The Crowdsourced City: OpenBudgets in Anti-Rival Cities
Matthew Hall Organizations like google have already made the jump to the networked world, this may be an obvious statement but I mean this in a specific way. Google gains strengths form its users, the community or crowd builds their organization just by using their search engine. What this means for Google is that their product is an “anti-rival good,” which means that the more people use their product the better the product becomes (Weber 2004, 78, 154). If you think about it, cities could be the same way. In their current forms, municipal governments have rival goods, meaning they offer services to citizens, like Tim O’Reilly calls it “vending machine” government, and the more services people use the less capability the city has to offer them. Services are depleted by their use and this spirals into an unsustainable problem where city services can never catch up to citizen demands. This paints a bleak picture but if cities can make the leap that google has then they can turn city services into anti-rival goods.

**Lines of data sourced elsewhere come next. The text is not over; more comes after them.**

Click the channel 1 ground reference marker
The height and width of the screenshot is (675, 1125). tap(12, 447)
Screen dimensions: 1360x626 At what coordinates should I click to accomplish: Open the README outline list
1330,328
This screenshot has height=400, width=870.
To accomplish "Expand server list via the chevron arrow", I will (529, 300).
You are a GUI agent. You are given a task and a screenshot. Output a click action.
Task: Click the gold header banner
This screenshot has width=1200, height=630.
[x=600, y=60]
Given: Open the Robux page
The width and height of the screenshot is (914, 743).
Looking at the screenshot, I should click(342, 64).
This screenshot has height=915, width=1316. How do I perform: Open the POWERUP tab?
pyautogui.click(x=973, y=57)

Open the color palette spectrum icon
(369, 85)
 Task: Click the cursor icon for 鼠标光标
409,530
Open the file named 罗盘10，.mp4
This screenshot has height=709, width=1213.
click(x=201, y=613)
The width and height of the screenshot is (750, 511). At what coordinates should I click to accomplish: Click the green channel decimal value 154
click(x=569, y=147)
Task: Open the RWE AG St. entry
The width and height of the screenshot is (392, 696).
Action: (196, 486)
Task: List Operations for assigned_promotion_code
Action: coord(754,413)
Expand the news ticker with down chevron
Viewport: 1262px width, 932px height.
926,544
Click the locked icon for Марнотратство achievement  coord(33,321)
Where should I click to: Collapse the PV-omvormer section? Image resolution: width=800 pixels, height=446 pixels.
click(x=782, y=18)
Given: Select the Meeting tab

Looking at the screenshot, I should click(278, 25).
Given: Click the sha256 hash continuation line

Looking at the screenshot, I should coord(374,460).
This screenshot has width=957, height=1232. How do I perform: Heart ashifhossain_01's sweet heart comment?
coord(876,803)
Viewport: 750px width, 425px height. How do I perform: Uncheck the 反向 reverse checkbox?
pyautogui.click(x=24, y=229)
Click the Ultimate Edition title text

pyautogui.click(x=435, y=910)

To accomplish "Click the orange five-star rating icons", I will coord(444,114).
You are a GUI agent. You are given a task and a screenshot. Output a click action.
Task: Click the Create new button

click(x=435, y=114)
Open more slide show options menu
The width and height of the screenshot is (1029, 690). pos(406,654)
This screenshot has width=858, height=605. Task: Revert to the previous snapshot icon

The key to this transformation is universal reporting to create massive collective intelligence. Google achieves constant reporting by making it the default, so every user reports on what they search for, visit, and link to, therefore, making every individual in their community of users constant reporters on the various locations within their community. Cities could do a similar thing by engaging their community of users to constantly report on the quality of services, how they use them, what services are required, and in exactly what capacity. They can also report on whether required services are being provided and in what quality. There are several social media tools that are already facilitating these functions: transportation routes can be analyzed by geotagged tweets, restaurants and retail usage can be analyzed by foursquare check ins and reviews. Most of the tools required to transform cities into anti-rival goods are already in common usage, just not for this direct purpose. OpenBudgeting is not something separate from this discussion, instead it is a part of the same interconnected web of constant reporting, communication, and collaboration. This is the same as how the government should not be considered a separate entity but instead interconnected with the other members of the community. A critical aspect of budgeting processes, especially participatory programs, is informing decision makers about the details and performance of projects (Participatory Budgeting, 38). Crowdsourced reporting combined with citysourced data in collaborative reports would be an invaluable resource for informing citizen decision makers. Usually in participatory programs the government supplies citizens with the information they base their decisions on, which makes those processes vulnerable to corruption and manipulation. Crowdsourced reporting by the people who use city services on a daily basis would provide truly open data (both quantitative and qualitative, since reviews could be a large part of citizen reporting) that is more resilient to corruption and manipulation, while also being more accurate and relevant. It would be impossible for any closed organization to replicate the data gathering attributes of a massive population, just like it would be impossible for Google to gather the quality and quantity of data that they crowdsource from their users.